Psychiatry has been interested in using various thyroid preparations to treat a number of conditions for a very long time (like, since the late 19th century). We have good evidence that relatively small doses of T3 (like capping out at 50 mcg) can be helpful to augment treatment of depression, and actually do just as well as lithium for this purpose. That's all well and good and we're physicians enough to feel pretty comfortable about managing that sort of dosing.

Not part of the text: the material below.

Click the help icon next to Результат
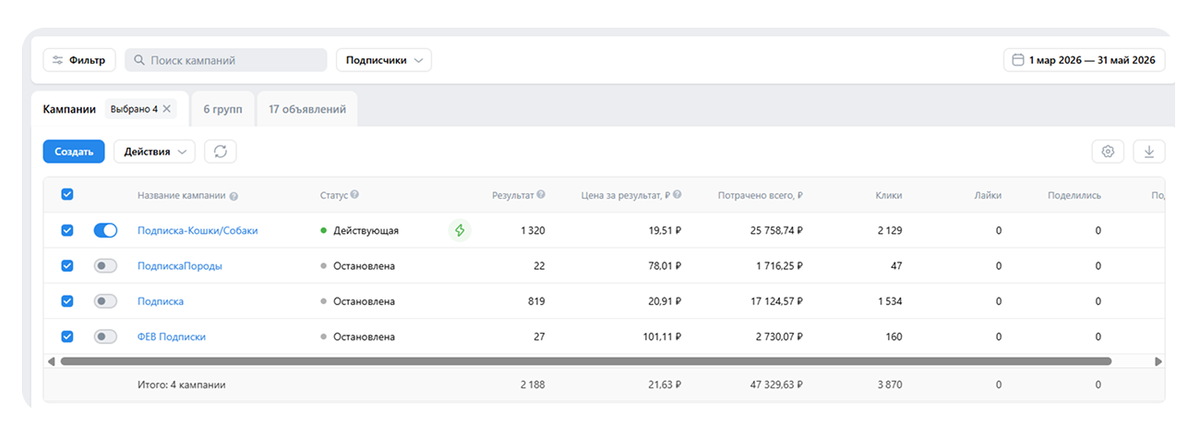Viewport: 1200px width, 440px height. pos(541,195)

There is also a camp within psychiatry, however, that advocates for much larger doses of thyroid hormone to treat depression, especially bipolar depression, and claims fairly impressive results. They have theories about subtle defects of thyroid hormone transport across cell membranes and perhaps most strikingly, they advocate for titrating doses to clinical effect/emergence of side effects and essentially ignoring TSH levels. This leads to quite high doses in some cases (like 150 mcg of T3 or 600 mcg of T4). They argue that problematic sequelae of hyperthyroidism per se may be due to the autoimmune processes usually causing an endogenous hyperthryoid state and less due to the hormone levels themselves. They point at the literature on HDT for maintaining remission of thyroid cancer and the fact that this literature does not find a great deal of evidence for the idea that exogenous thyroid hormone increases rates of osteopenia or CV difficulty.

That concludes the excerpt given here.